Seymour Papert entwickelte seinen Konstruktionismus seit den 60er Jahren und berichtete darüber in seinem Buch Mindstorms (Untertitel: Children, Computers, and Powerful Ideas). Hier beschreibt er die Idee der Sambaschulen in Brasilien. Wer mehr über Seymour Papert und seine bahnbrechenden Arbeiten erfahren möchte, dem sei diese Konferenz "Thinking about thinking about Papert" von 2017 am MIT Media Lab ans Herz gelegt.

Amy Bruckman überträgt diese Idee in die Online-Welt.

Die spannende Frage ist: Wie beleben wir Ideen und Systeme von vor zwanzig Jahren schnell wieder, jetzt, wo wir sie so dringend für unser tägliches Leben brauchen würden?

Natürlich sind MUDs lebendig wie eh und je.
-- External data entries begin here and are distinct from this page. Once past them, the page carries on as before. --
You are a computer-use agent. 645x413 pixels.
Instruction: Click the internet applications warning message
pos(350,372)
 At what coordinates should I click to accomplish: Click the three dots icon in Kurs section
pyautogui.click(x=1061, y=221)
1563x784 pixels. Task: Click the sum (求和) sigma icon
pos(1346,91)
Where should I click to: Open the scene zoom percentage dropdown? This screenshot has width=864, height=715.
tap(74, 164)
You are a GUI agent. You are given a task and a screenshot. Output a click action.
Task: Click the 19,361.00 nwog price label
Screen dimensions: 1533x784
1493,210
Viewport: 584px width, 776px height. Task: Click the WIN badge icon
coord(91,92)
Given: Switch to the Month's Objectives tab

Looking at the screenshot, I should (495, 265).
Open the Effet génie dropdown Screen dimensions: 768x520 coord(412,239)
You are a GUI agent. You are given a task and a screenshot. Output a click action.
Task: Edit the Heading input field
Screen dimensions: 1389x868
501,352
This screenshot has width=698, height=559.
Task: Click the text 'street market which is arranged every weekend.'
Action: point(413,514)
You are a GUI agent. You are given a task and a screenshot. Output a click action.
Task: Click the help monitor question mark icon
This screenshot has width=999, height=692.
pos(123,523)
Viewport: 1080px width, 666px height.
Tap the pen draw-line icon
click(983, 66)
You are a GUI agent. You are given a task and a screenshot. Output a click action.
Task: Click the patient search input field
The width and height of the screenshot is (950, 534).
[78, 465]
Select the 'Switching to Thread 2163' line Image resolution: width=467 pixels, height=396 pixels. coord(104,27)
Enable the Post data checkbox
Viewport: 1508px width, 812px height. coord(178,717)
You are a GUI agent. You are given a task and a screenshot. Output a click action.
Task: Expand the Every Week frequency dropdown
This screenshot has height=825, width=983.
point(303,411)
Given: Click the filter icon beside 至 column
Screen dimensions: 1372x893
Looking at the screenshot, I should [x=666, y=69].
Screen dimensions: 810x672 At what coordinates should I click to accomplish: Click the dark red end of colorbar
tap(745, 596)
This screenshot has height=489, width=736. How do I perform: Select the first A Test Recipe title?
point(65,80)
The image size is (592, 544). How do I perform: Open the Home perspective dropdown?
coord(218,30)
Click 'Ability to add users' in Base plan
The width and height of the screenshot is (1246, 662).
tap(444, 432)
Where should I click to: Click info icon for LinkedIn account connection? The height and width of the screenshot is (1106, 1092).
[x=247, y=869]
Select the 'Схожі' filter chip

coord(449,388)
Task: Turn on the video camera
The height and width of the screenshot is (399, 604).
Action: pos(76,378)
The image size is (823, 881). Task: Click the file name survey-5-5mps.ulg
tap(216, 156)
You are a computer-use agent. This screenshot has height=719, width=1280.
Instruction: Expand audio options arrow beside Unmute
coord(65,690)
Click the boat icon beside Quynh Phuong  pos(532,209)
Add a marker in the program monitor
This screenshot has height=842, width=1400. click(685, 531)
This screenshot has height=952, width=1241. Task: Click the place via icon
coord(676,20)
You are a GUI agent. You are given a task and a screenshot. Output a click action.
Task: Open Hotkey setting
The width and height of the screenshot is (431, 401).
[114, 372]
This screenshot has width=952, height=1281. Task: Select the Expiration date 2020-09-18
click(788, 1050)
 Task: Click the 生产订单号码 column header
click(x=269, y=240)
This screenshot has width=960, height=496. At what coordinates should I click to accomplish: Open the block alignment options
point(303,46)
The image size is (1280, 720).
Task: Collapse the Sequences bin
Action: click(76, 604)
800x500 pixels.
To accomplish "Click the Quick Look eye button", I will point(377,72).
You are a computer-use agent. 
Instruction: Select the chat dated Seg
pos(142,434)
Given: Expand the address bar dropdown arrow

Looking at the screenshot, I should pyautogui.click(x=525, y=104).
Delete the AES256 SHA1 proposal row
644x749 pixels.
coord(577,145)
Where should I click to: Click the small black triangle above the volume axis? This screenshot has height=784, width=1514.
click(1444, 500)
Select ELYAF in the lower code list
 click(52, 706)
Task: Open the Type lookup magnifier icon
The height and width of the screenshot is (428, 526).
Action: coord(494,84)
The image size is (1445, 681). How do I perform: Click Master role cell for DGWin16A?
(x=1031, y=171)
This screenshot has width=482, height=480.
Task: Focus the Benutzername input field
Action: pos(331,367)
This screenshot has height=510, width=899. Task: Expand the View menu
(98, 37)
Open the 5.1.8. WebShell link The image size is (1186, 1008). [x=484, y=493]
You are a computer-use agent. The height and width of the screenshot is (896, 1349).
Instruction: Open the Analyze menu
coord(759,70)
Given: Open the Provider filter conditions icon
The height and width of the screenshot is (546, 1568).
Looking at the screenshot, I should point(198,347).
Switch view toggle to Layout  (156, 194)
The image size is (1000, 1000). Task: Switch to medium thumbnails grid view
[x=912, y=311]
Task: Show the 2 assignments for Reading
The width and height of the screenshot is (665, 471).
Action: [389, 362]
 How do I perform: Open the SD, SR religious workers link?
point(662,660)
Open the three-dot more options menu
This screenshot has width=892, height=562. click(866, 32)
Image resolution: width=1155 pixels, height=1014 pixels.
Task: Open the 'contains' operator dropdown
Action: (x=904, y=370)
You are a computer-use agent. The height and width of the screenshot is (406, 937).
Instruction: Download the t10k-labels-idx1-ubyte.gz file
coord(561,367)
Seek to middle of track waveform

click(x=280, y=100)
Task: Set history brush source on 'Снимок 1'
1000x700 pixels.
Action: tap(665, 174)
Auf Grapevine kann man ein paar ausprobieren. Das sind aber allesamt Spiele, keine Bildungsumgebungen.

Die Entwickler-Community MUDcoders hat einen Slack-Channel pflegt ihre eigene opensource Software. Dort habe ich Evenia wiederentdeckt. Das scheint eine mächtige Software zu sein, um ein modernes MUD aufzusetzen. Es basiert auf Django. Eigene Module werden in Python entwickelt.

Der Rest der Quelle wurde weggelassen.